Negotiating Trail Runner's UTMB coverage is a serpentine up-and-down journey in itself
Zoe Rom, ever eager to demand better compensation for the digital labor done by Wokish women, exemplifies why Wokish women should exit the digital workforce altogether, sobbing and all
The Ultra-Trail du Mont-Blanc (UTMB), based in Chamonix, France, is perhaps the most competitive trail ultramarathon in the world. This approximately 170-kilometer (106-mile) contest includes over a football field’s worth of vertical gain per overland mile, or over 10,000 meters of climbing in all. The route’s highest points rise well over 8,000 feet above sea level. And the race colloquially called “UTMB” is actually the main attraction of a seven-footrace extravaganza, with none of these qualifying by any reasonable standard as a lower-card fun-run.
All of this is inarguably absurd. Most people who run primarily on roads rarely if ever cover a one-mile stretch of asphalt that picks up 330 or more feet of elevation. Sustained road grades in excess of six percent aren’t even that easy to find in most U.S. states. let alone run up. It is therefore not difficult to see why this march into the maw of masochism is a massive draw to ultramarathon runners. It’s not just the allure of inescapable pain; according to some, no spot on Earth reasonably safe for running offers better summertime views than the Alps.
Trail Runner decided to honor this year’s marquee contest, which starts on September 1, with extremely challenging coverage. In fact, this coverage seems structured in a way to leave the majority readers unable to complete it. Just as a runner needs unusual levels of both fitness and determination to have any hope of even completing the punishing UTMB layout, which explores portions of the Alps in Switzerland and Italy as well as those in France, a reader has to be both laser-focused and adroit just to negotiate these articles without incurring a migraine.
Below is a snapshot of part of the Trail Runner homepage, created at just before 4:20 p.m. U.S. Stoner Daylight Time this afternoon. The site’s two most recently posted articles at that juncture were allegedly a guide to this year’s UTMB and a guide to last year’s UTMB.

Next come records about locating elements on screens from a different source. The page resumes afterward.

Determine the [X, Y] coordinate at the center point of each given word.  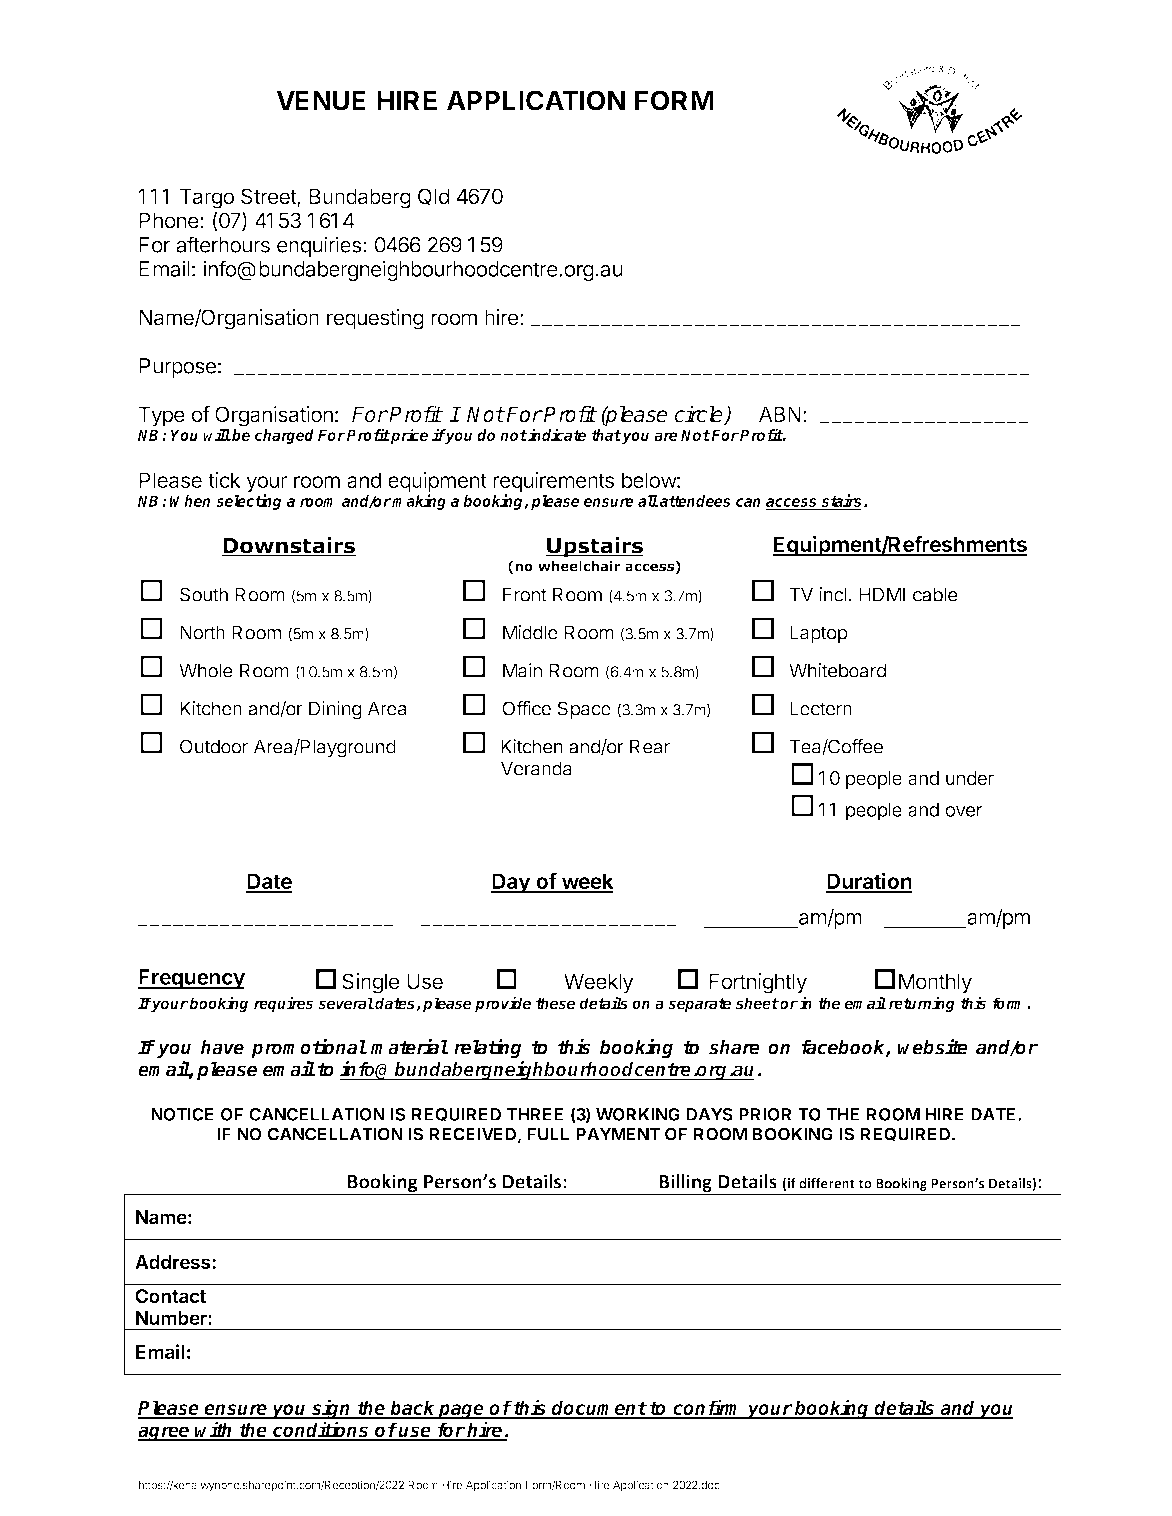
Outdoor [214, 746]
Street [269, 197]
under [970, 778]
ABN [780, 414]
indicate [556, 434]
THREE [535, 1114]
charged [284, 436]
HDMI [882, 594]
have [222, 1047]
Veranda [536, 768]
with [214, 1430]
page [461, 1411]
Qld [433, 197]
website [933, 1046]
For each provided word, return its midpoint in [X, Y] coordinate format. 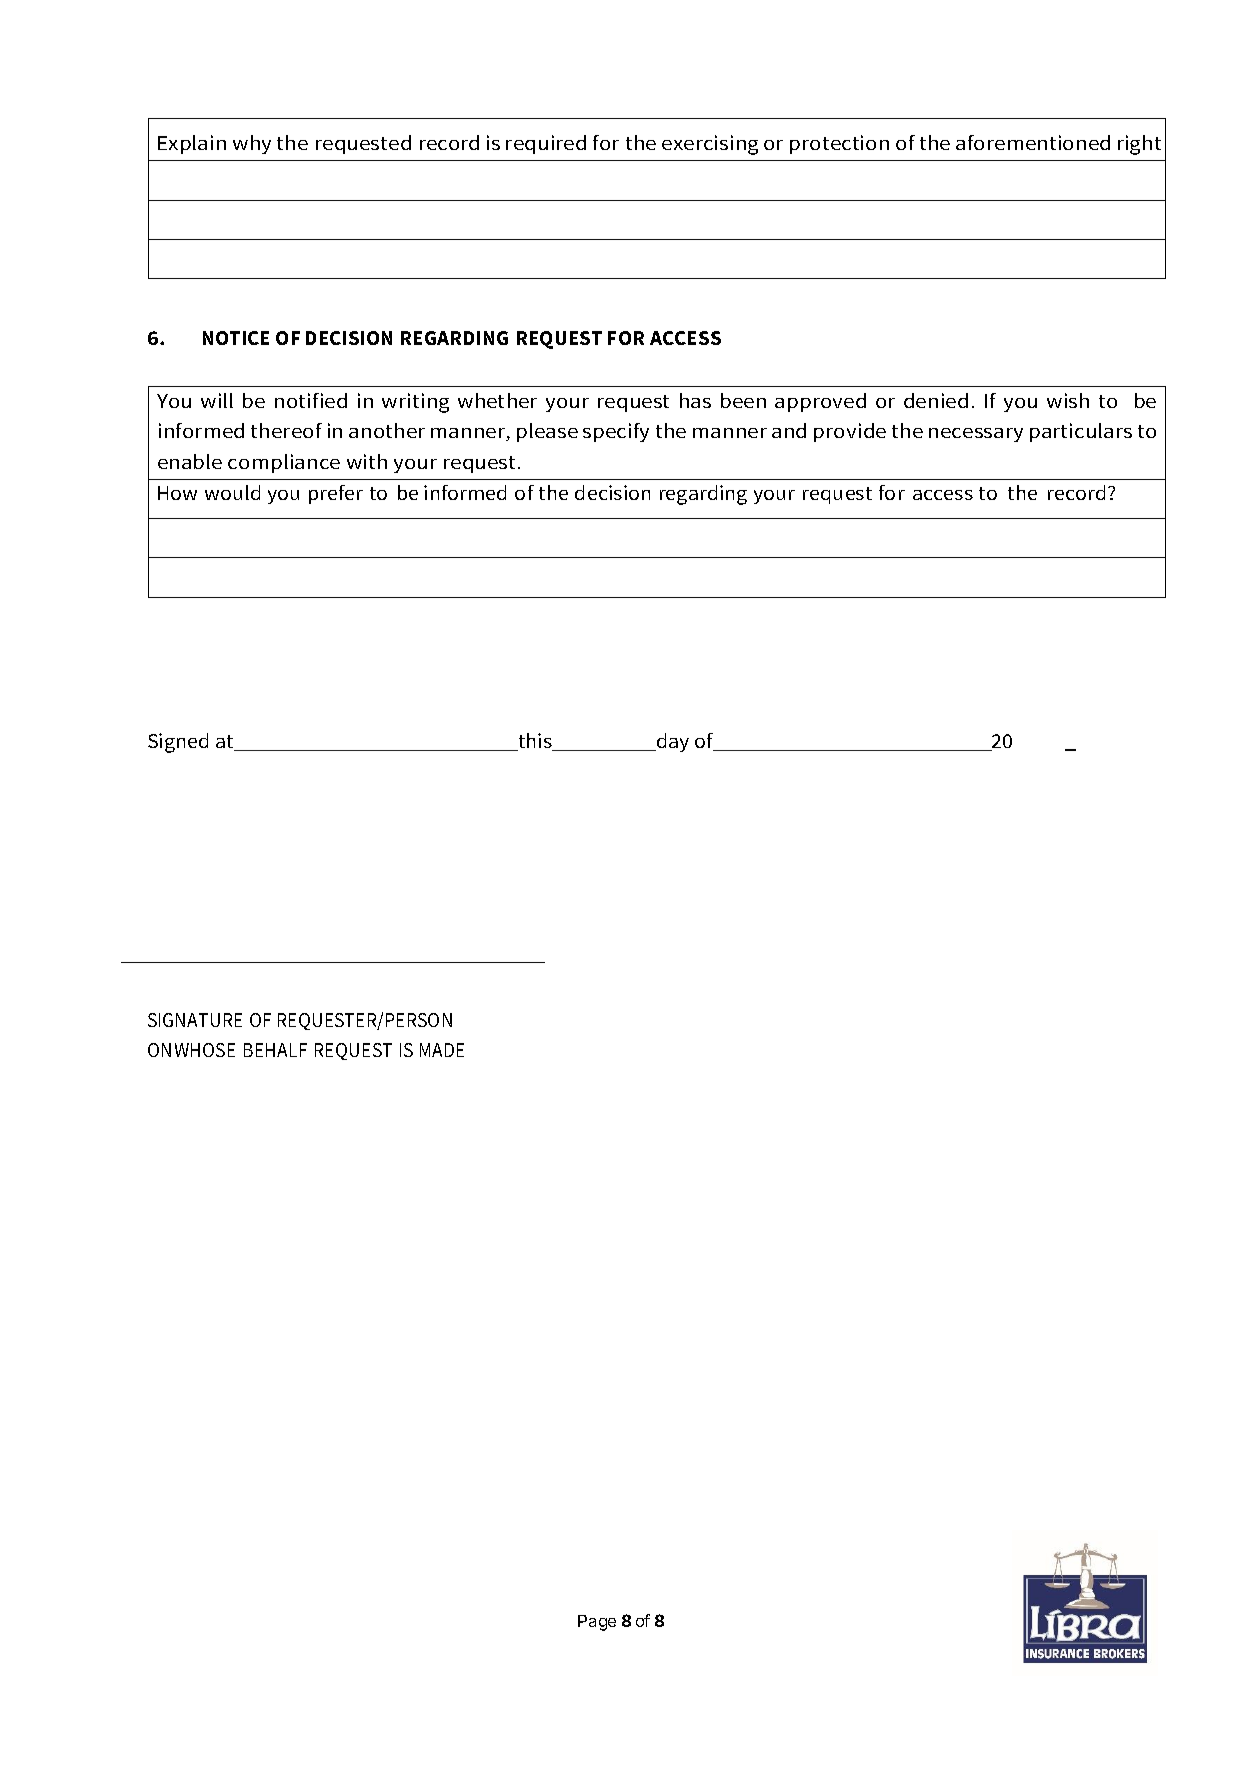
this [535, 742]
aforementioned [1033, 142]
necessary [976, 435]
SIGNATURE [195, 1020]
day [672, 742]
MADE [442, 1050]
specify [616, 432]
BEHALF [275, 1050]
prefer [336, 494]
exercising [710, 145]
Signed [178, 743]
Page [597, 1623]
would [232, 492]
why [252, 144]
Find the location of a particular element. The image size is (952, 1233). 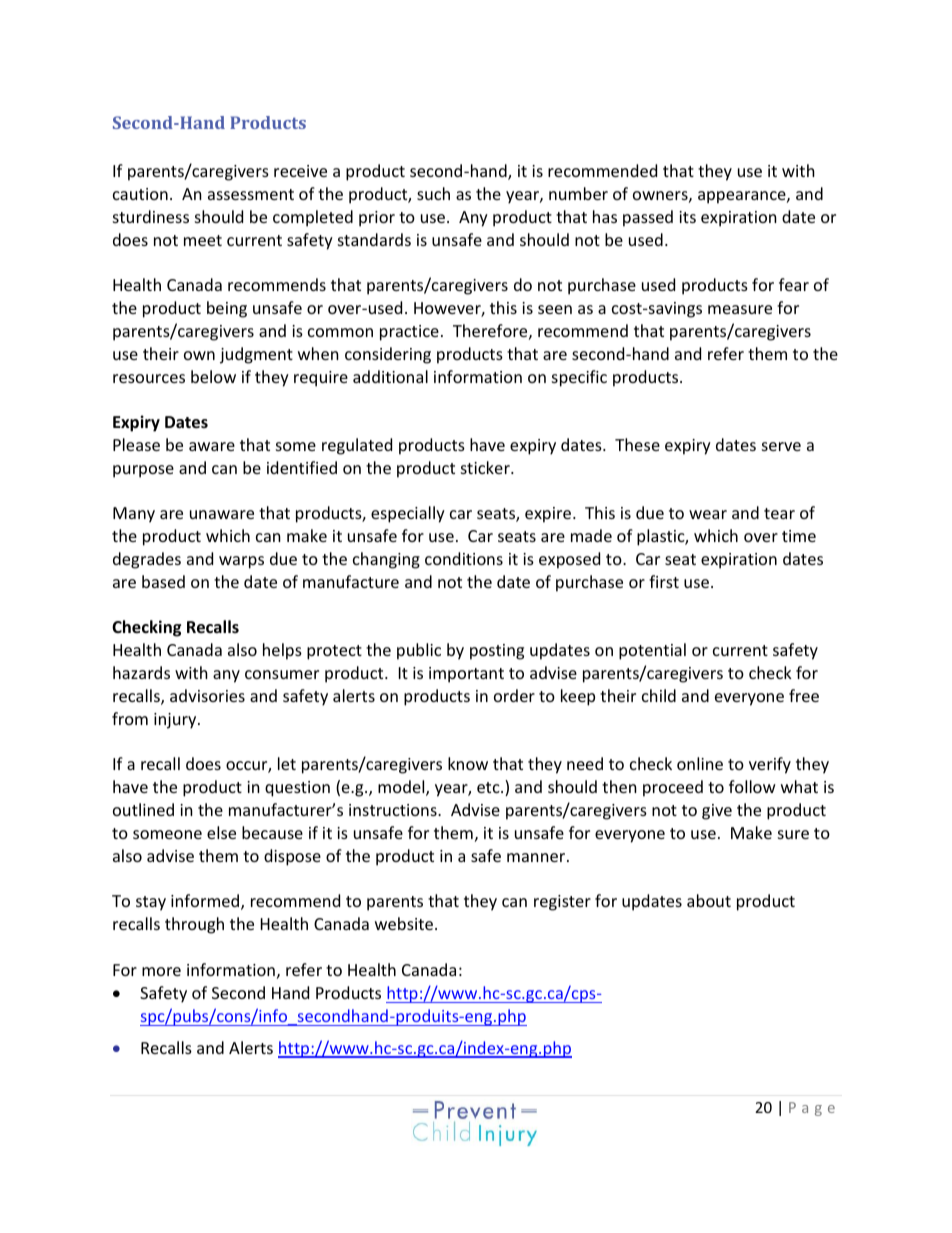

assessment is located at coordinates (251, 194).
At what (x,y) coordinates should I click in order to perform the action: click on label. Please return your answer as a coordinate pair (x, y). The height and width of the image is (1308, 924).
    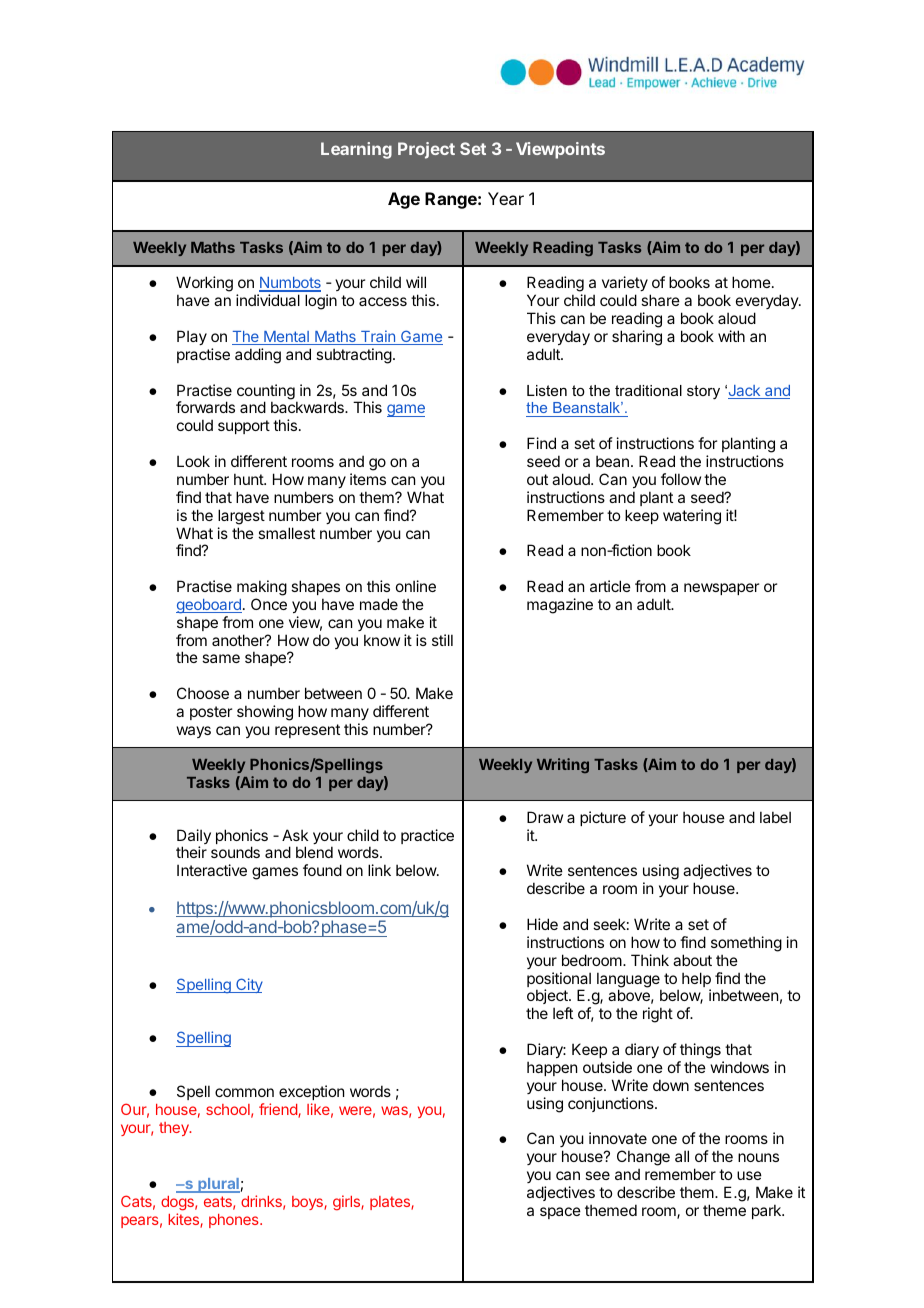
    Looking at the image, I should click on (775, 817).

Clicking on the link to the purported 2023 UTMB guide leads to a page that looks like the image below. One can, if adventurous, scroll down and see a veritable cornucopia of other titles related to the event.
Clicking on the image-link to Trail Runner editor-in-chief Zoe Rom’s story does in fact produce the loading of a page containing an article titled “Trail Runner’s Guide to UTMB 2023” with a publication date of August 14, 2023. So far, so good.
But a couple of paragraphs in, I was shartled (i.e., somewhere between startled and shocked) to see that Courtney Dauwalter had supposedly turned down the chance to win her third straight UTMB, especially given that I recalled the 2022 female UTMB winner being an American, but not someone surnamed Dauwalter.
Well, for once in my life, I was right and someone at Trail Runner was wrong. Finally!
Obviously, Trail Runner’s “2023” guide is from a year ago. And clicking on the second link on the home page, “Trail Runner’s Ultimate Guide to UTMB 2022,” leads to the same 2022 guide. But while this retains the correct year, it’s still confusing to people hunting for whatever reason for last year’s guide, because the article has yesterday’s date at the top of it.
Meanwhile, clicking on the text that reads “from OUTSIDE ONLINE” in the 2022 guide leads to a different preview by Rom of the 2022 UTMB event. Fittingly, the title includes the phrase “Trail Runner’s guide,” even though this piece is—for those with short memories—purportedly “from OUTSIDE ONLINE.”
For those more interested in straight-up UTMB coverage than in solving editorial mysteries, RUN247 has a comprehensive post about the races, which I’ll have forgotten exist well before they comes to pass in just over two weeks.
As always, I have to marvel at the dynamic established by the most prominent female employees or favorites of today’s running media. Rom, Alison Desir, and Emilia Benton are only a few of the women who have repeatedly executed the following Wokish script since early 2020 or so:
Publicly derogate white males as a category (okay, okay, you caught me; sometimes the target is all white people) without apology, consequence, or pushback from within the industry;
Declare yourself part of a sociological, aerobic, scientific, literary, and vocational revolution;
Ignore, to the fullest extent possible, the white male(s) and others who demonstrate(s) not just glaring insufficiencies but galactic incompetence in all of the areas you claim to be revolutionizing, often packaging their criticism with exaggerated, piss-taking, misogynistic, race-baiting, fat-bashing. ass-gnashing triumph (i.e., while speaking your language);
Repeat—despite an increasingly crippling burden of poorly concealed shame— every one of the steps above, often even doubling down on your “I RULE!!!” stance in your social-media bubbles; after all, the checks from the grifting keep rolling in, and you can generally point to a host of people in the industry more degraded than yourself even if you’re an inarticulate, intellectually lazy-to-enfeebled, craven blob of false bravado.